Старец поклонился вдруг отроку, подает гусли.
– Теперь тебе петь, мои песни кончились.
А гусли до небес, колки за облаками.
– Не удержу! – испугался Баян.
– Русь – не трусь! – улыбнулся старик.
Взял Баян гусли и – проснулся.
Орел парит, в лесу иволга надрывается, предупреждает.
Съехал Баян со стога, о лестнице забыв, о землю стукнулся. И пятки больно, и пить хочется, а солнце еще высоко. Пошел к реке.
Поле прямехонько в небо упирается, а потом плавно вниз. Река что-то уж очень далеко, змейкой.
А Баяну весело, ноги бежать просятся. Побежал, да все скорей, скорей! Ветер рубаху рвет, в грудь упирается, будто не пускает. Хохочет Баян, пуще летит – да и стал на самом краю пропасти. Дедушка Род длань на плечо ему положил.
Утес как белая стена. Дорога внизу. По дороге телега пылит. Лошадь с муравья.
Отступил Баян от края на шаг, на другой. Ноги подгибаются, как у теленка новорожденного.
Хотел сесть, не сел. Хотел обратно бежать, не побежал.

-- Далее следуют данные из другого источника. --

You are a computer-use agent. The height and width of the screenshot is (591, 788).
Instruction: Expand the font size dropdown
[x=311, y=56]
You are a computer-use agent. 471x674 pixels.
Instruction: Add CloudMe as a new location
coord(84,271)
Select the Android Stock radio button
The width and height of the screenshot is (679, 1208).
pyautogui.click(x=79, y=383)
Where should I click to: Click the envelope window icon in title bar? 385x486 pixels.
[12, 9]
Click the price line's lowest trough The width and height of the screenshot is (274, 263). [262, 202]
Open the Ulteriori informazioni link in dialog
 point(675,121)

На утесы смотреть страшно, а не смотреть – стыдно. Чего теперь трусить? Худшее миновало.
Поднял глаза – Каменный конь. Белый как снег. Голова да грудь из горы выступили. Подошел ближе к краю – копыто увидел. Тоже гору пробило. Копыто над жертвенником. Святилище.
Может, и смотреть на это нельзя. Пошел скорее наверх, к стогу.
Постоял возле лестницы. Куда себя девать? Поглядел на рощу. Побежал к деревьям, как к родне. Залез на клен. Сел в ветвях, как птица, затаился. Посидел, посидел, сорвал листик, черенок пососал. И заплакал, рта не разжимая, чтоб даже дереву не выдать пережитого страха.
Пришел Баян на ужин вовремя. Смотрит, над его пеньком, на стене – плащ Благомира висит. Слетал куда надо было и вернулся.
Три испытания
После трапезы Баяна окружили жрецы. Сначала везли в телеге, потом вели через лес, поваленный буреломом. Вышли на поляну. Ни избы, ни хлева, один колодец с журавлем.
– Много ли страха в тебе, отрок? – спросили жрецы.
– Не ведаю, – пролепетал Баян, холодея.
– Не расти, как трава, расти, как человек. Измерь – немереное, неведомое – изведай.
На Баяна надели шубу, шапку, а то, что ноги босы, – не посмотрели. Подвели к бадье:
– Садись.
Кое-как втиснулся, в тот же миг без напутствия, без единого слова бадью стали опускать в черную пропасть колодца.
Зажмурился Баян, затаил дыхание. Да как не дышать, когда бадья все ниже, ниже – не скоро стукнулась о воду. Стукнувшись, качнулась туда-сюда, того гляди, черпнет и потонет. Не потонула. Закружилась. Смотрит Баян вокруг себя, но такая тьма, будто глаза закрыты. Вверх поглядеть ну никак нельзя – шапка упадет. Да что шапка, бадья опрокинется. Опустил Баян руку вниз – вода на две ладони от края. Тихохонько нужно сидеть.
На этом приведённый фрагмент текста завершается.